Contents

Bluepoint Games: The Remake Specialists

How an Austin studio spent fifteen years turning other people's games into arguments for the remake as a form

Contents

Most studios spend a career trying to stop being known for one thing. Bluepoint Games, founded in Austin, Texas in 2006 under co-founder and CEO Marco Thrush, built its entire reputation by leaning into a specialism nobody else wanted: rebuilding other studios’ old games so thoroughly that the rebuild became the reason to care about the original again. It took over a decade of unglamorous porting work to earn the two projects that made that specialism look like genius rather than a fallback, and the studio’s story is a useful corrective to the assumption that a remake is inherently a lesser act of creativity than an original.

Learning the craft on other people’s engines

Advertisement

Bluepoint’s first decade of public work reads like an apprenticeship nobody assigned. God of War Collection (2009) bundled the PS2-era God of War and God of War II into a single PS3 disc at higher resolution and frame rate — a genuinely difficult technical exercise given how tightly those games had been hand-tuned to PS2 hardware quirks, but not a project anyone expected to generate headlines. Sly Cooper Collection (2010) and Ico and Shadow of the Colossus Collection (2011) followed the same model: take a beloved but aging PS2 library, rebuild it for current hardware, keep the original design intact. Bluepoint also contributed to Metal Gear Solid HD Collection (2011), work spread across multiple studios but characteristic of the small, technically dense jobs Bluepoint kept getting handed.

Uncharted: The Nathan Drake Collection (2015) was the studio’s first project built entirely on a current-generation engine rather than an uprated older one — full PS4-native rebuilds of the first three Uncharted games rather than resolution bumps — and it’s the moment the pattern shifts from “faithful port” to “rebuild from the ground up, matching the original’s intent rather than its exact code.” Gravity Rush Remastered (2016) kept the streak going. None of these are the kind of project that wins studio-of-the-year conversations, and that’s precisely the point: Bluepoint spent a decade proving, on other people’s games, that it understood exactly which parts of an old design were load-bearing and which were just the limitations of the hardware it shipped on. That distinction is the entire craft.

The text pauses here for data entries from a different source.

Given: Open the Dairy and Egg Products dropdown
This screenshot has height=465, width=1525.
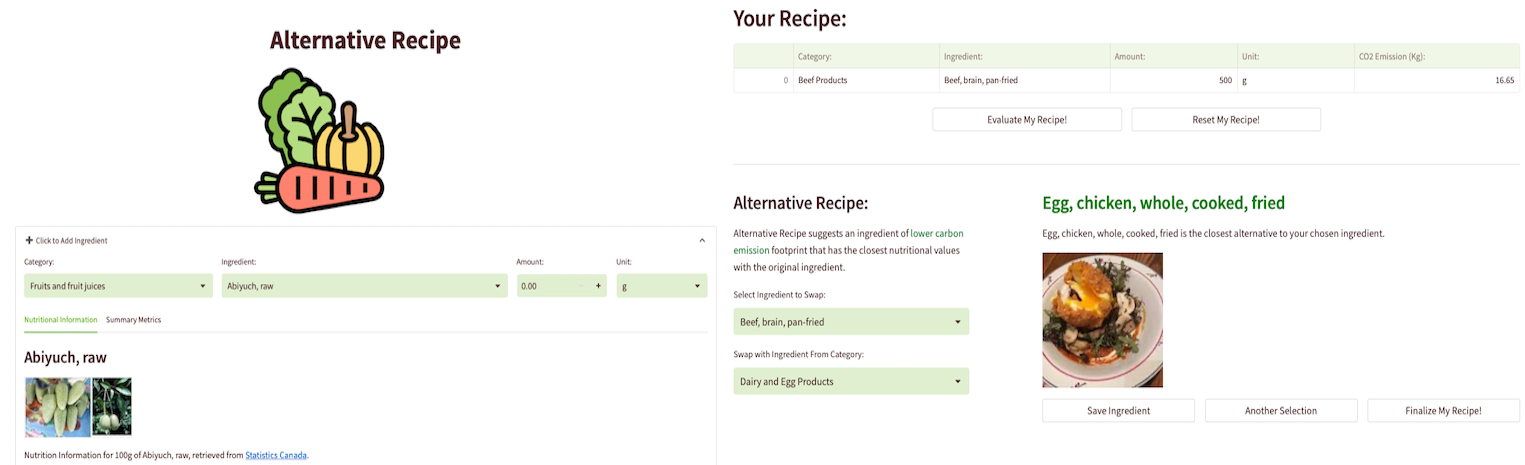Looking at the screenshot, I should click(851, 381).
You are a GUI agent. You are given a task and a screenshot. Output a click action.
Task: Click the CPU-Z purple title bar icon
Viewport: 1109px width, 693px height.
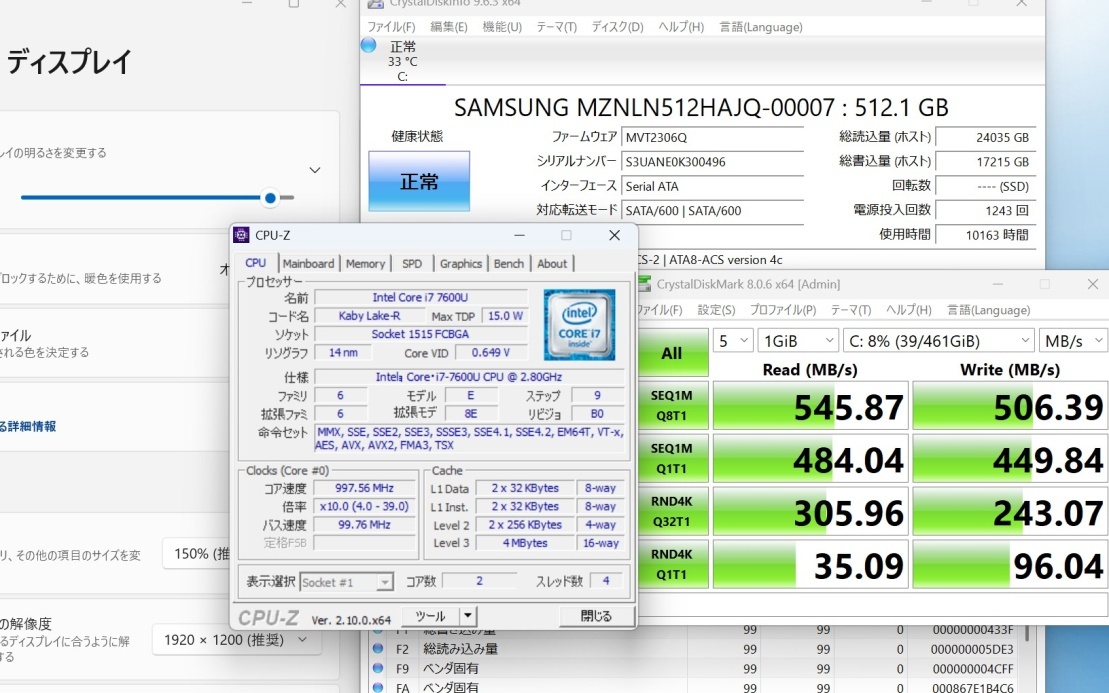coord(241,235)
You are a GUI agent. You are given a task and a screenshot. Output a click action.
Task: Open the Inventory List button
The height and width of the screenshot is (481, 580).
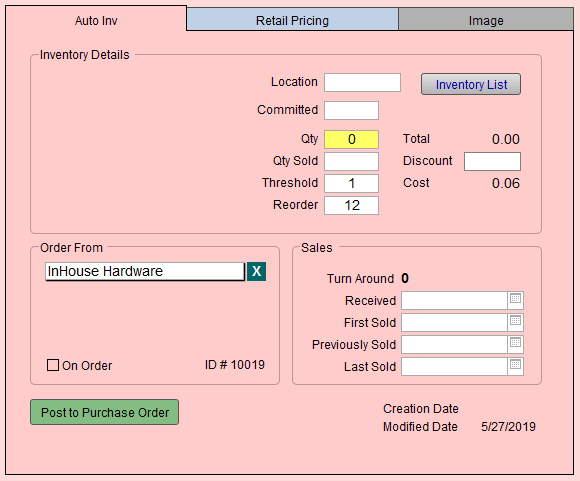pyautogui.click(x=471, y=84)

Shadow of the Colossus: the remake becomes a genre unto itself

Shadow of the Colossus (PS4, 2018) is where the apprenticeship pays off. Fumito Ueda’s 2005 original was already a landmark — a game built almost entirely around sixteen boss fights and the empty, mournful landscape between them — but it was also a technically compromised one, its frame rate straining visibly under the ambition of rendering colossi the size of buildings on PlayStation 2 hardware. Bluepoint’s version isn’t a resolution bump; it’s a full rebuild that keeps every design decision Ueda made — the same colossi, the same puzzle logic for climbing each one, the same withholding of music until the exact right moment — while finally giving the game hardware capable of rendering its own ambition without stuttering. Weather systems, grass that reacts to wind and footsteps, fur simulation on the colossi themselves: none of it changes what you do, and all of it changes how the empty land between fights actually feels to ride through.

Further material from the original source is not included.